*** Data shown

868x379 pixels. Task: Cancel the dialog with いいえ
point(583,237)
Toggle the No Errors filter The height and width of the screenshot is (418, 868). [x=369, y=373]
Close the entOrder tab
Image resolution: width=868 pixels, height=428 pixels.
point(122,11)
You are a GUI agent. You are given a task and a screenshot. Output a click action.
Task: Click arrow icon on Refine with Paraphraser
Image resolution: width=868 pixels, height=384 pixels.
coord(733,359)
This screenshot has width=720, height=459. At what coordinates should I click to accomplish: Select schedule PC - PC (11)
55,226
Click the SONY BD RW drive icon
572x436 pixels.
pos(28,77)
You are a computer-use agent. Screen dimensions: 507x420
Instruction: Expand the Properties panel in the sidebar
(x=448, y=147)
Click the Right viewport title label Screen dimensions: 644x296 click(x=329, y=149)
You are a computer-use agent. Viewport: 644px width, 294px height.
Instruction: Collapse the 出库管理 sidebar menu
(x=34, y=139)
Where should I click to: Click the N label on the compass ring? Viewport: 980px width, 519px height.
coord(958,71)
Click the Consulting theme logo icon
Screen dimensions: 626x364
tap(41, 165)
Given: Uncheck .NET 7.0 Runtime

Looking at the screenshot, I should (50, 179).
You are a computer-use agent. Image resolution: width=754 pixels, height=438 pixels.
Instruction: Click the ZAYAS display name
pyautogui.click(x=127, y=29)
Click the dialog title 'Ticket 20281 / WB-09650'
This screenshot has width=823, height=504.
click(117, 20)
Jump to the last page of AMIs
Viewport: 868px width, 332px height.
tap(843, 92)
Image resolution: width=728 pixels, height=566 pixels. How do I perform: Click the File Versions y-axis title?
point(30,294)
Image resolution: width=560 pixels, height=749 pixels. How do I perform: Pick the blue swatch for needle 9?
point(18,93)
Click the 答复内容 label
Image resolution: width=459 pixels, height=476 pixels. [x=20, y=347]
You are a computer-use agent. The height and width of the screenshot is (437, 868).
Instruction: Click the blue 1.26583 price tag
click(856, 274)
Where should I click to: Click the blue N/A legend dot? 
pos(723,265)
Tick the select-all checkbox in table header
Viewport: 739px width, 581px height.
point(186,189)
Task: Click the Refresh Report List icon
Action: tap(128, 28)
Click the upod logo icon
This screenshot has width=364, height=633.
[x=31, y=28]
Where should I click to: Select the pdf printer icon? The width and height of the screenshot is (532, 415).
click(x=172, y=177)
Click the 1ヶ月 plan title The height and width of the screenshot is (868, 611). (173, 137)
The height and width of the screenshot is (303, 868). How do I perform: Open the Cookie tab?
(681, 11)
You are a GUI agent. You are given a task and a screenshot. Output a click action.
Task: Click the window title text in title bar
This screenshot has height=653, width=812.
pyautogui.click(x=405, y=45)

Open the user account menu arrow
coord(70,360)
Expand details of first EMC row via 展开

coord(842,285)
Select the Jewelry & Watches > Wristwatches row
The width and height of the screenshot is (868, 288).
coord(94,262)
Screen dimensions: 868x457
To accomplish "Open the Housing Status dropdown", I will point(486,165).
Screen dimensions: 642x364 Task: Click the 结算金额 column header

******

What needs to be done
Give back the listing exactly.

Your solution
868x379 pixels. Task: Cancel the dialog with いいえ
point(583,237)
Toggle the No Errors filter The height and width of the screenshot is (418, 868). [x=369, y=373]
Close the entOrder tab
Image resolution: width=868 pixels, height=428 pixels.
point(122,11)
You are a GUI agent. You are given a task and a screenshot. Output a click action.
Task: Click arrow icon on Refine with Paraphraser
Image resolution: width=868 pixels, height=384 pixels.
coord(733,359)
This screenshot has width=720, height=459. At what coordinates should I click to accomplish: Select schedule PC - PC (11)
55,226
Click the SONY BD RW drive icon
572x436 pixels.
pos(28,77)
You are a computer-use agent. Screen dimensions: 507x420
Instruction: Expand the Properties panel in the sidebar
(x=448, y=147)
Click the Right viewport title label Screen dimensions: 644x296 click(x=329, y=149)
You are a computer-use agent. Viewport: 644px width, 294px height.
Instruction: Collapse the 出库管理 sidebar menu
(x=34, y=139)
Where should I click to: Click the N label on the compass ring? Viewport: 980px width, 519px height.
coord(958,71)
Click the Consulting theme logo icon
Screen dimensions: 626x364
tap(41, 165)
Given: Uncheck .NET 7.0 Runtime

Looking at the screenshot, I should (50, 179).
You are a computer-use agent. Image resolution: width=754 pixels, height=438 pixels.
Instruction: Click the ZAYAS display name
pyautogui.click(x=127, y=29)
Click the dialog title 'Ticket 20281 / WB-09650'
This screenshot has width=823, height=504.
click(117, 20)
Jump to the last page of AMIs
Viewport: 868px width, 332px height.
tap(843, 92)
Image resolution: width=728 pixels, height=566 pixels. How do I perform: Click the File Versions y-axis title?
point(30,294)
Image resolution: width=560 pixels, height=749 pixels. How do I perform: Pick the blue swatch for needle 9?
point(18,93)
Click the 答复内容 label
Image resolution: width=459 pixels, height=476 pixels. [x=20, y=347]
You are a computer-use agent. The height and width of the screenshot is (437, 868).
Instruction: Click the blue 1.26583 price tag
click(856, 274)
Where should I click to: Click the blue N/A legend dot? 
pos(723,265)
Tick the select-all checkbox in table header
Viewport: 739px width, 581px height.
point(186,189)
Task: Click the Refresh Report List icon
Action: tap(128, 28)
Click the upod logo icon
This screenshot has width=364, height=633.
[x=31, y=28]
Where should I click to: Select the pdf printer icon? The width and height of the screenshot is (532, 415).
click(x=172, y=177)
Click the 1ヶ月 plan title The height and width of the screenshot is (868, 611). (173, 137)
The height and width of the screenshot is (303, 868). How do I perform: Open the Cookie tab?
(681, 11)
You are a GUI agent. You are given a task and a screenshot. Output a click action.
Task: Click the window title text in title bar
This screenshot has height=653, width=812.
pyautogui.click(x=405, y=45)

Open the user account menu arrow
coord(70,360)
Expand details of first EMC row via 展开

coord(842,285)
Select the Jewelry & Watches > Wristwatches row
The width and height of the screenshot is (868, 288).
coord(94,262)
Screen dimensions: 868x457
To accomplish "Open the Housing Status dropdown", I will point(486,165).
Screen dimensions: 642x364 Task: Click the 结算金额 column header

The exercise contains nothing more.